The market is always talking to us in some form or another, and it’s our job to shake our biases and hear the message. So what is the message?
The always astute analysts at boutique research firm TIS Group in Minneapolis argue that the market is telling us that the White House tax reform package will be delayed by as much as a year.
Here’s why: The Trump deregulation and tax reform plan should be more beneficial to smaller companies than to larger companies because larger companies have a million ways to avoid taxes and skirt regulations. Smaller firms don’t have the same resources. So the price action in U.S. stocks suggests is that corporate tax reform, which would benefit small caps most, is not imminent.
The analysts note that there is a school of thought in Washington that that tax cuts for companies may not be all that important anyway. Large companies, especially multinationals, pay relatively low tax rates anyway.
The analysts go on to posit that it’s possible that large-cap stocks are rising disproportionately because they are anticipating synchronize, global growth instead. This is not a consensus view, so it bears attention.
This actually makes sense because the tax reform package may not pass Congress until the first quarter of 2018. So investors can’t be pricing in higher earnings for the third or fourth quarter of this year.

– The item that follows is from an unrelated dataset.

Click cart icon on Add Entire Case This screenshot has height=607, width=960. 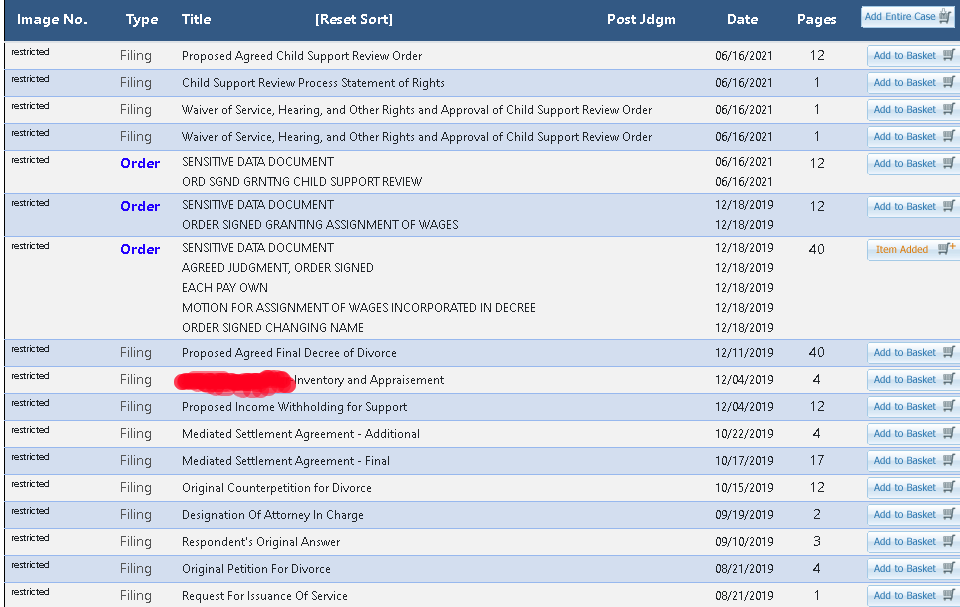[x=946, y=16]
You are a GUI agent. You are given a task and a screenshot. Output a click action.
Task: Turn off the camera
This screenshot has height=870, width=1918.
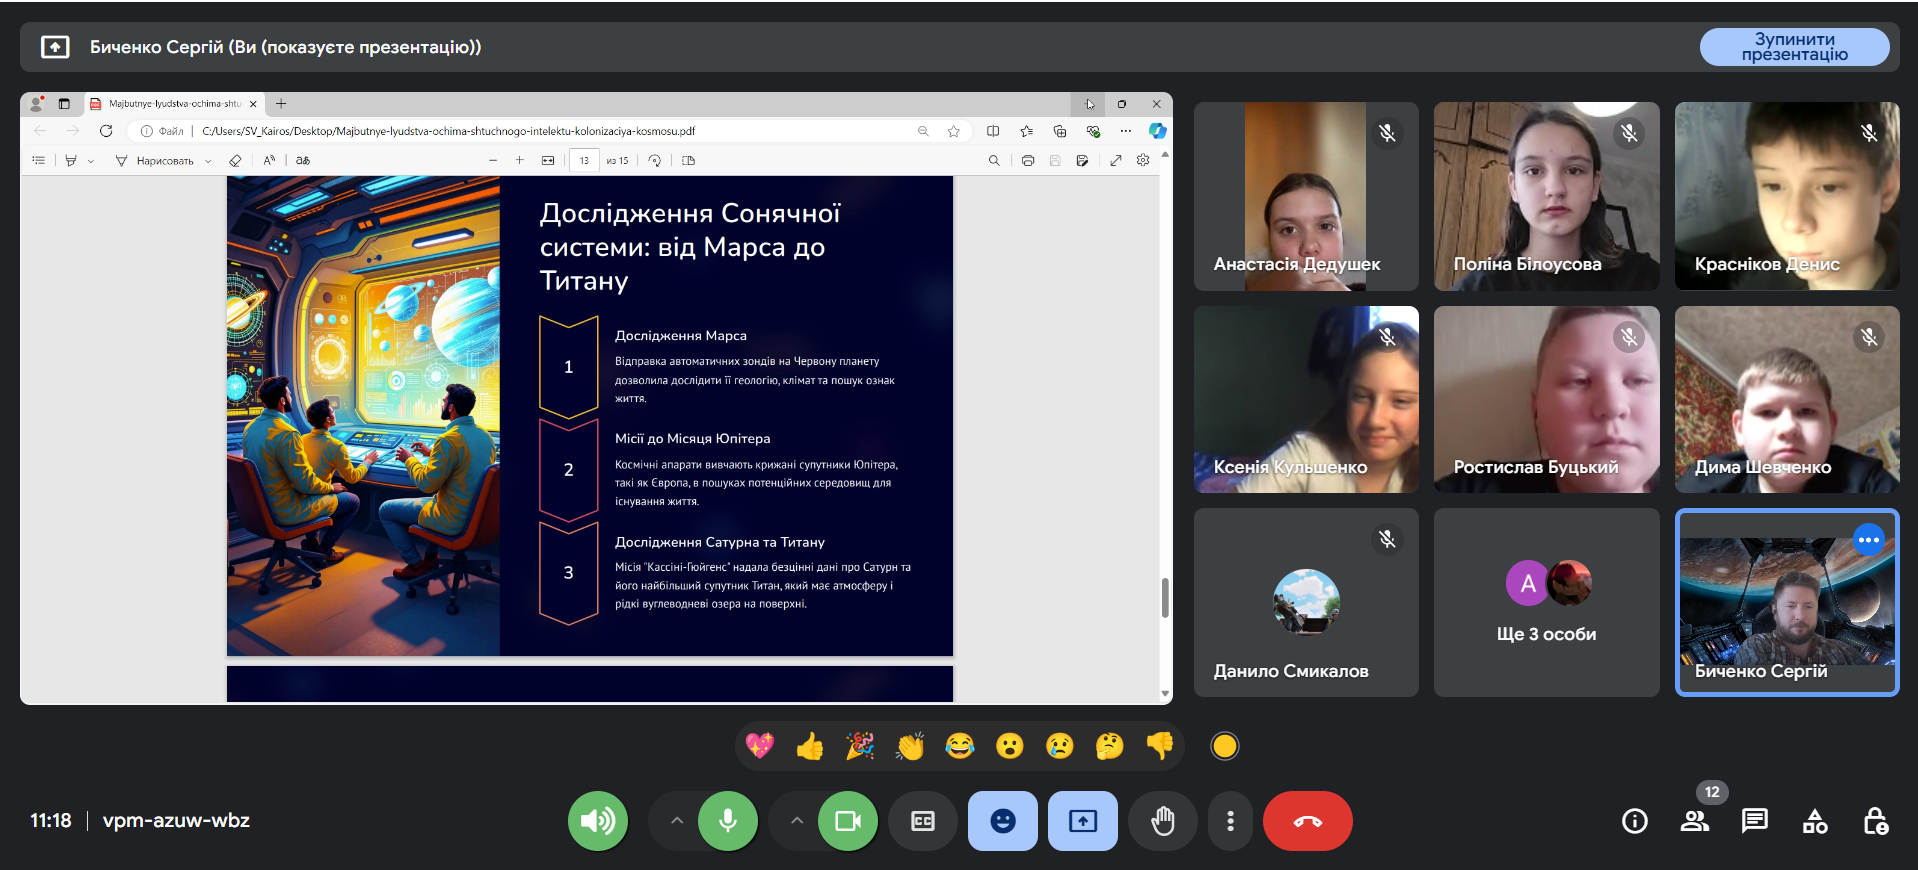point(848,821)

The TIS analysts conclude by observing that dragging out the timeline may not be bearish for equities. They note that a study of the S&P 500 since 1950 shows that when the first 50 days of trading exceed a 55 gain, then 95% of the time stocks continued to rise by an average of 12% the rest of the year. And they note that gains continued in every year when the market started with a 5% gain, except for, gulp, 1987. And even in that year, which suffered a crash in October, stocks continued to run into late August.
The nuanced message of the market then could well be to stay in at least through the end of August, with a style tilt toward large caps.